That matters in both countries. Tanzania still faces multiple forms of malnutrition, including stunting, poor dietary diversity and micronutrient deficiencies, particularly in rural and low-income households. India, despite decades of economic growth and strong grain production, still carries one of the world’s heaviest burdens of child undernutrition and anaemia.

“We cannot talk about climate resilience without talking about what children eat,” said Thomas Bwana, a researcher at the Tanzania Agricultural Research Institute. “These crops are already adapted to our conditions. The challenge is to make them liked on the plate.”

India has long been a major buyer of Tanzanian pigeon pea. But the relationship has also exposed the risks of dependence. When India tightened imports in 2017 following strong domestic production, Tanzanian farmers were left with surplus stocks and falling prices. The episode showed how vulnerable export-led crop systems can be without a stronger domestic market. “When schools buy these crops regularly, they create confidence for farmers,” said Bwana.

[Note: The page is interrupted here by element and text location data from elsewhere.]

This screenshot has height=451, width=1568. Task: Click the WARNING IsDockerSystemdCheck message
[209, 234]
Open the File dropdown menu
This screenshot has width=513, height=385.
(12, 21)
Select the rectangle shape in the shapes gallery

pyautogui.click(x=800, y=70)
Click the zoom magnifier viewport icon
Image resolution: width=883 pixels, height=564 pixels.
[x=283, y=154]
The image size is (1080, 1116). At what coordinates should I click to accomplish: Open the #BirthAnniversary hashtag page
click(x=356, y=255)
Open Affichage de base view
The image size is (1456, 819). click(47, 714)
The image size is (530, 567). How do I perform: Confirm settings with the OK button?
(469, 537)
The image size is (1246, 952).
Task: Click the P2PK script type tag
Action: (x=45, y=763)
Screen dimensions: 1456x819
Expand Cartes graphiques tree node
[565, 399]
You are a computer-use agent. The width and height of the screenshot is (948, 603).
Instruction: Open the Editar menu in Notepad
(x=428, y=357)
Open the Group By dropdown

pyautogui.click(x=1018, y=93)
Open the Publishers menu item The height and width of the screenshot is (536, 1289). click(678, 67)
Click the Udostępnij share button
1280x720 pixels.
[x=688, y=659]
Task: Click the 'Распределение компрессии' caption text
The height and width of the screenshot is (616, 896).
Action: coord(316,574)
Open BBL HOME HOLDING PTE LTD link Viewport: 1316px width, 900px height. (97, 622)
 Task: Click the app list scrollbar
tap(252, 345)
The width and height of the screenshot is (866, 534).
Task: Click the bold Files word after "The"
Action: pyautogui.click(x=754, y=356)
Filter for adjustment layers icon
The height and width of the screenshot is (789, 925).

The Tanzanian study’s most powerful finding may have been the durability of that change. Fifteen months after the intervention ended, schools were still serving the dishes and students still wanted them. That matters because development projects often produce enthusiasm that fades once the pilot phase ends. In this case, the shift appeared to last because it changed both routine and perception.

India’s school meals system, because it is permanent rather than project-based, is well placed to produce similarly durable changes. But doing so would require treating school meals as spaces of social learning, not merely instruments of nutrition delivery.